Saturday, May 13, 2017

Everything's Quiet on Mother's Day

So tomorrow is MD, a kind of sad day for me, as I ain't got no living mother no more.  Tomorrow is the 4th anniversary of spreading Mom's ashes in Biscayne Bay  -she had died in late April, and the ashes arrived in my house Saturday afternoon. I placed the wooden box on top of a desk, and when Wifey and the Ds returned (D2 was already home from UF) I asked why they rudely ignored Grandma.  They looked puzzled, and I pointed at the box containing the cremains ( I love that word).  They shrieked, and to keep peace and the creepy factor in my house low, we decided that MD would be the right time to spread the ashes.  We did.

Of course, being married to my baby momma, attention must still be paid to MD.  We were invited to a brunch at Geoff and Renee's, in Lauderdale.  Wifey really likes them, as does D1, and so we'll fetch D1 early tomorrow PM and cruise up to East Lauderdale.  D2 will send greetings from NYC, and Joey is spending the day with his mom Jackie.
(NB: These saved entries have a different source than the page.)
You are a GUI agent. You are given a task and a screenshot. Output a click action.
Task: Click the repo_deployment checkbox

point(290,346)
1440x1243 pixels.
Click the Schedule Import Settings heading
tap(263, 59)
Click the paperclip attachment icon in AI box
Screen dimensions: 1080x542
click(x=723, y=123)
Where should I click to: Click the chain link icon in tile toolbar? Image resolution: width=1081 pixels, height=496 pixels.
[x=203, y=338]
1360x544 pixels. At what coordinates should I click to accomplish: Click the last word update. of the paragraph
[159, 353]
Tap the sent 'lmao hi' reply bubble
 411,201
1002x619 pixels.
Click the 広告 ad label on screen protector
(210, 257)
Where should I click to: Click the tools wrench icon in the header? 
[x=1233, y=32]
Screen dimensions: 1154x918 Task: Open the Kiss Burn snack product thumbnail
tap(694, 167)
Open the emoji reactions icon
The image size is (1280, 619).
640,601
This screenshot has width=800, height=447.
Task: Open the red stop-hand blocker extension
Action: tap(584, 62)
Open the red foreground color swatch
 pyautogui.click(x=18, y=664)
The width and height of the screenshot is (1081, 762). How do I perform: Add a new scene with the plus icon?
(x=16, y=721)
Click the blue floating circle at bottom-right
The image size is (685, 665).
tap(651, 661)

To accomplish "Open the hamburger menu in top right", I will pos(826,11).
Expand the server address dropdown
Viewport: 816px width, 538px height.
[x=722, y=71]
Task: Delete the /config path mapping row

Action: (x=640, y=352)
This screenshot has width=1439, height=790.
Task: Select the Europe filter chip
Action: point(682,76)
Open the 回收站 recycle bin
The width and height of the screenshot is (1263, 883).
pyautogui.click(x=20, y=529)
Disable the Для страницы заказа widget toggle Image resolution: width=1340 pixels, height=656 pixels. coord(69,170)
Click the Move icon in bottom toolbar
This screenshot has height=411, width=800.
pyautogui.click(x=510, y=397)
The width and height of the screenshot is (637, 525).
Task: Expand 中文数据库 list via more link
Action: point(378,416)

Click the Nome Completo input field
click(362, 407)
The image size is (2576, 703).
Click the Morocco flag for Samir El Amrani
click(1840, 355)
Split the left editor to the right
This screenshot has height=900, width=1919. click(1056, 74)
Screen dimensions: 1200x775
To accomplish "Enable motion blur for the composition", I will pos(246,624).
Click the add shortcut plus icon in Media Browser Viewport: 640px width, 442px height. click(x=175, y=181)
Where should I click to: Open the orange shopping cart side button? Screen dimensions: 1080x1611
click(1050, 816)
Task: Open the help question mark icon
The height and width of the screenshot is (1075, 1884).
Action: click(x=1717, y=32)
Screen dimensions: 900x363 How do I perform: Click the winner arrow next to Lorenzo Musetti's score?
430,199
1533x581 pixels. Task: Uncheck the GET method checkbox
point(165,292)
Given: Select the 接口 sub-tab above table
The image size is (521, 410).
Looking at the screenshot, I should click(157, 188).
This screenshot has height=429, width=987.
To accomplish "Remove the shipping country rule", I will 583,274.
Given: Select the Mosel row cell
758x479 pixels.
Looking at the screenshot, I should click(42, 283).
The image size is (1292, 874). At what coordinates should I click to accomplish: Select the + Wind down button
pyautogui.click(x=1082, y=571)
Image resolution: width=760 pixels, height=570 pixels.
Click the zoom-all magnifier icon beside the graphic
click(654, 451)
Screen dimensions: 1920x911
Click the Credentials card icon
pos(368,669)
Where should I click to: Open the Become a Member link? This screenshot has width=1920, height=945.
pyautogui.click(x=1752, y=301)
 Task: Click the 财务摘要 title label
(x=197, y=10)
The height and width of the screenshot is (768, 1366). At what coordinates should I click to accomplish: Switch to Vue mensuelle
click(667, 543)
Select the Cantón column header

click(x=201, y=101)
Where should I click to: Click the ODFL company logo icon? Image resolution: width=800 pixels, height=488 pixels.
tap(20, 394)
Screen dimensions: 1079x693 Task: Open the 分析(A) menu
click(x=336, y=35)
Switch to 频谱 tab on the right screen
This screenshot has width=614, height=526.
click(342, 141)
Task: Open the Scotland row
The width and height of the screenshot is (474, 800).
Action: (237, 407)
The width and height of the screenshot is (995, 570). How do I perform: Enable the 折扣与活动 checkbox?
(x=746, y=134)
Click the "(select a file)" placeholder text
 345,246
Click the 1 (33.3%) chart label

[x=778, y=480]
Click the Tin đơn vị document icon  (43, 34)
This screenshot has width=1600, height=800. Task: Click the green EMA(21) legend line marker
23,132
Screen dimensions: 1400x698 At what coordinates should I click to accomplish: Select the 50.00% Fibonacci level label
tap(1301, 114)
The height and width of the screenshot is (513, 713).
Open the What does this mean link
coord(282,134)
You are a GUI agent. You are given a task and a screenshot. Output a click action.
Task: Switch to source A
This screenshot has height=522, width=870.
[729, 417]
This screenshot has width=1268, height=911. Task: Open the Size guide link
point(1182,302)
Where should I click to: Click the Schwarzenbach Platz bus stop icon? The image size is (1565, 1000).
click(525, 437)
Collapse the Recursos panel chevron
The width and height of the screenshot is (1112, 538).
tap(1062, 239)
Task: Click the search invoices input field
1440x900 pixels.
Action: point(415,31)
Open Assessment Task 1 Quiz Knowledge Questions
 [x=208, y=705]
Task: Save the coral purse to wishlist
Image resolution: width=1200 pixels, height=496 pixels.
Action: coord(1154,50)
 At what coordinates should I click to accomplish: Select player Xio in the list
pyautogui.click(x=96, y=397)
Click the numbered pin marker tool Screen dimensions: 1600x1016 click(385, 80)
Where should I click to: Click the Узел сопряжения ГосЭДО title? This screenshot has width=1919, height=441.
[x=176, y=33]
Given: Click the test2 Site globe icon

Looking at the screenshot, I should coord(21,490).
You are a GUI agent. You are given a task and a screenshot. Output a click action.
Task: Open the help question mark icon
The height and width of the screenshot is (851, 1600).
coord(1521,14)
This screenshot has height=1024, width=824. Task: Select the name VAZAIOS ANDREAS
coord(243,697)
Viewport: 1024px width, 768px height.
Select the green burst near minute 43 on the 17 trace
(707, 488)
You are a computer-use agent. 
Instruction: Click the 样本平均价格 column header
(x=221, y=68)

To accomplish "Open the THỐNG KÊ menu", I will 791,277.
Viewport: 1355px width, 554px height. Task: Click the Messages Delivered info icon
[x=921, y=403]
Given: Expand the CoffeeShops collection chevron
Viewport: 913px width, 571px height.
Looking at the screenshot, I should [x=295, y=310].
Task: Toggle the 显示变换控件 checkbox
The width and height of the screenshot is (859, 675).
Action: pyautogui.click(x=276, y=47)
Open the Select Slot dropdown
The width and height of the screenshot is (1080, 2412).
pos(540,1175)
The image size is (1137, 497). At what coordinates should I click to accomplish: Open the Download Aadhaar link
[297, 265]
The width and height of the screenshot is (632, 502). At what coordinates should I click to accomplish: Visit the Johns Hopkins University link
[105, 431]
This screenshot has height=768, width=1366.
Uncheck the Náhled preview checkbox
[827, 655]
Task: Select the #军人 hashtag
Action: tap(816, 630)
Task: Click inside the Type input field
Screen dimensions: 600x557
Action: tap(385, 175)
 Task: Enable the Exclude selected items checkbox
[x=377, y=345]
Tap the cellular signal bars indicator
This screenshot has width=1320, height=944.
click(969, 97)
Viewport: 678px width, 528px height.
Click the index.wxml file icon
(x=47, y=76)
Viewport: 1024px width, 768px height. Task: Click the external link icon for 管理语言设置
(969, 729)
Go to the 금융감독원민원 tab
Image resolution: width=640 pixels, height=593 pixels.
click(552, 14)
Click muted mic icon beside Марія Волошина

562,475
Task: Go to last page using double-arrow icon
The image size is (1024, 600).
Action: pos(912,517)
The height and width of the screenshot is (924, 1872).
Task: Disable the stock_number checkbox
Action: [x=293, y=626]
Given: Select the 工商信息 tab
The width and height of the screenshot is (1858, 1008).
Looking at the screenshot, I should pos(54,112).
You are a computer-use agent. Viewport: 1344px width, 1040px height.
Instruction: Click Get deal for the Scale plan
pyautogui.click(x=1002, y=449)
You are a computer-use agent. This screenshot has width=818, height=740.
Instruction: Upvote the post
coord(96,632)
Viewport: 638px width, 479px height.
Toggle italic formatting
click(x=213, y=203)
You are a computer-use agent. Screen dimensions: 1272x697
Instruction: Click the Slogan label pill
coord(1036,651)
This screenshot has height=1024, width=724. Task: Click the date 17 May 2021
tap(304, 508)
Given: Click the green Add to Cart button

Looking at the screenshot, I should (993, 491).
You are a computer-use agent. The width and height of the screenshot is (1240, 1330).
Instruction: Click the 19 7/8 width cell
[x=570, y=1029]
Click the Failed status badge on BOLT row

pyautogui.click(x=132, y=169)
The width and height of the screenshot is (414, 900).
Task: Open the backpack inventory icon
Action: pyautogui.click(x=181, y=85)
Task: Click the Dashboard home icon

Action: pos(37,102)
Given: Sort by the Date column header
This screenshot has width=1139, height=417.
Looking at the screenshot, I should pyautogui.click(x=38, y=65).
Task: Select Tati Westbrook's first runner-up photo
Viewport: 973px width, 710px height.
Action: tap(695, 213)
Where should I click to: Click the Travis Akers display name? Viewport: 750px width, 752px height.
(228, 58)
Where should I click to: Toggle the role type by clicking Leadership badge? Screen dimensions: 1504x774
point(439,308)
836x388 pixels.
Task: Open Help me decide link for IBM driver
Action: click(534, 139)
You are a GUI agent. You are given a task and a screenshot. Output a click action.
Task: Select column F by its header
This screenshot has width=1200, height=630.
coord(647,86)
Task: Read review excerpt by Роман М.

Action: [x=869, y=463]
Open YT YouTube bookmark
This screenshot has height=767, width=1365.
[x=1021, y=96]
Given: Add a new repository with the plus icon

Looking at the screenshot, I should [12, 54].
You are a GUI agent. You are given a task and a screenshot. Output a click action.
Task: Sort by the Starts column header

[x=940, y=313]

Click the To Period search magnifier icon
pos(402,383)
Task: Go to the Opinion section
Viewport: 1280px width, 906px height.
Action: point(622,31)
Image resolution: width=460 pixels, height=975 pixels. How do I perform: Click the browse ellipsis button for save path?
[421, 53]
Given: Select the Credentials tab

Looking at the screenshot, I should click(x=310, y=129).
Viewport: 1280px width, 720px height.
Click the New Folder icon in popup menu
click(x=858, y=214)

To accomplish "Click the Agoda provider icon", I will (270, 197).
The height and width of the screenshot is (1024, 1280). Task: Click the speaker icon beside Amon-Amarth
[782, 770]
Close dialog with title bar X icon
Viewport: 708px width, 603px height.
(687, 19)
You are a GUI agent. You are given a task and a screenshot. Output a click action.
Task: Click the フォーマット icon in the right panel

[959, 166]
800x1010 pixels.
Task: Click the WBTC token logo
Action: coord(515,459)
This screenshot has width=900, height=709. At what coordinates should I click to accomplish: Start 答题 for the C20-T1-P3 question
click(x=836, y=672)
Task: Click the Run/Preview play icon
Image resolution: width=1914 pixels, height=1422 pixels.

Last time I was at Geoff and Renee's, for post Yom Kippur break fast, I pulled quite a stunt:  I swung at a glass filled with red wine with the velocity of the King, from the King and his Court, and sent a good amount of Pino onto a rug and chair.  I was horrified and chastened -- they were gracious and forgiving.  Of course I paid for the cleaning, and sent Renee a certificate to the family jewelry store.  Still, I plan to bring a couple bottles of white wine tomorrow...

There is also another remaining mother in the family: my suegra.  Thankfully, for scheduling purposes, the Palace is having a celebration today, at 12:30.  Wifey and I will attend the event, and then spend some time at the Palace's gazebo -- our go-to hang out place.  My mother in law finds some stuff to complain about, of course, since in her tradition when you stop complaining, you die, but we rest very well with the care she gets there.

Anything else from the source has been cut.